Where can you buy a Wave Resort day pass?

ResortPass is the only channel, full stop. The resort does not sell a non-guest day pass on its own site. DayPass.com shows only an empty placeholder for the property. The separate DayPass app says Long Branch is not live yet (verified July 2026). That single-channel reality is why the ResortPass listing status matters so much. Confirm your date is actually bookable there before you commit to the drive, since the property page showed no active inventory when we checked.

PlatformPriceNotes
ResortPass$155-$675The only channel for a non-guest day pass. Adult day pass from $155, daybed $475, cabana $675 (Long Branch listing, verified July 2026). The property page showed no active inventory when we checked, so confirm your date first.
DayPass.com and DayPass appNot listedThe DayPass.com page is an empty shell with no bookable plan, and the DayPass app says Long Branch is not live yet.
Book direct (waveresort.com)Not soldThe resort does not sell non-guest day passes and limits amenities to checked-in guests. Its own Facebook points day-trippers to ResortPass.

Browse our other resort day pass guides for properties where the booking process is working cleanly today.

Where should you stay in Long Branch?

If the room math tips your way, Long Branch has options from oceanfront resorts to smaller hotels near Pier Village. You might also prefer a room over gambling on day-pass inventory. Comparing a summer room rate against two or four day passes is usually the faster decision. A room folds the pool and beach into the stay through the resort fee.

Coming soon
Hotel finder coming soon · stays near Wave Resortcoming soon

Frequently Asked Questions

Is the Wave Resort pool open to non-guests?

Yes, but only through ResortPass. Wave Resort does not sell a day pass on its own site and limits amenities to checked-in guests. A non-guest day pass starts at $155 on the ResortPass Long Branch listing, and the resort's own Facebook page points day-trippers there (verified July 2026).

How much is a Wave Resort day pass?

An adult day pass starts at $155 on ResortPass, a daybed at $475, and a cabana at $675, with the daybed and cabana each including a bottle of wine (ResortPass Long Branch listing, verified July 2026). These are dynamic starting prices, so a peak July weekend can cost more. A children's pass for ages 3 to 12 has been listed around $38, but we could not confirm it live.

What are the Wave Resort day pass hours?

The pool runs daily from 8am to 8pm in season, roughly May 1 through Labor Day (ResortPass listing, verified July 2026).
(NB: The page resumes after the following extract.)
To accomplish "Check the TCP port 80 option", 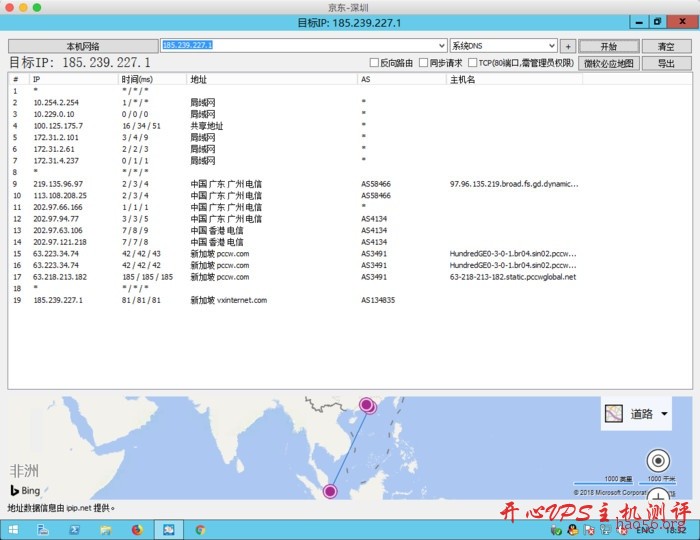I will click(x=471, y=63).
The resort's own site does not publish daily pool hours. Beach service on the sand runs 9am to 5pm per the resort, while ResortPass lists beach access to 6pm.
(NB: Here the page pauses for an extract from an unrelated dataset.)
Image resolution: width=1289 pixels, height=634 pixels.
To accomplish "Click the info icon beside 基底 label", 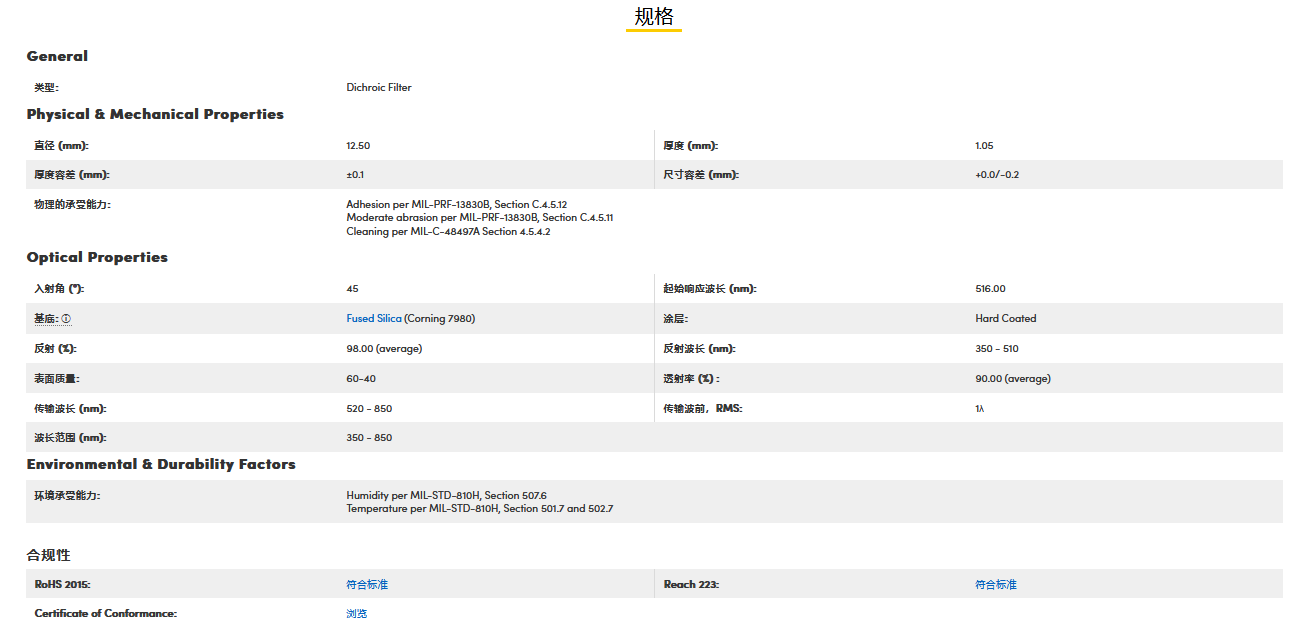I will pos(66,319).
Does the Wave Resort day pass include beach access?

ResortPass lists beach access with the pass, so it covers the public Long Branch beach badge you would otherwise buy. What it may not cover is a set-up chair and umbrella. The resort reserves beachside chairs and umbrellas for summer resort-fee overnight guests, and we could not confirm day-pass holders get them. Plan to bring your own chair.
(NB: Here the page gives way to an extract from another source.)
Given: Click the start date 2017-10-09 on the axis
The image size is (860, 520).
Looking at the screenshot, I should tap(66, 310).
Is there a kids' pool at the Wave Resort?

No. There is one elevated oceanfront pool with a swim-up bar, and no separate children's pool (waveresort.com amenities, verified July 2026). Kids are allowed, but the pool is small. Summer 2025 guest reviews describe it overcrowding on hot weekends, so a weekday visit is calmer for families.

When is the best time to visit the Wave Resort pool?

A weekday or an off-peak day. The pool is seasonal, open roughly May through early September, and it is small. Three separate summer 2025 TripAdvisor reviews say day-pass traffic overcrowds it on peak weekends, with lounge chairs going fast. Arrive early if you go on a Saturday.

Is parking included with the Wave Resort day pass?

Not clearly. The resort offers valet only, at $65 per night for guests, and no self-parking on site (waveresort.com FAQ, verified July 2026). ResortPass lists free valet as a pass amenity, but that conflicts with the resort's own policy, so confirm it at check-in. Public Pier Village garages run about $25 to $30 a day.

This article was researched and written with AI assistance. All prices, inclusions, and operational details have been independently verified against resort websites, booking platforms, and visitor reviews. Last verified: July 2026.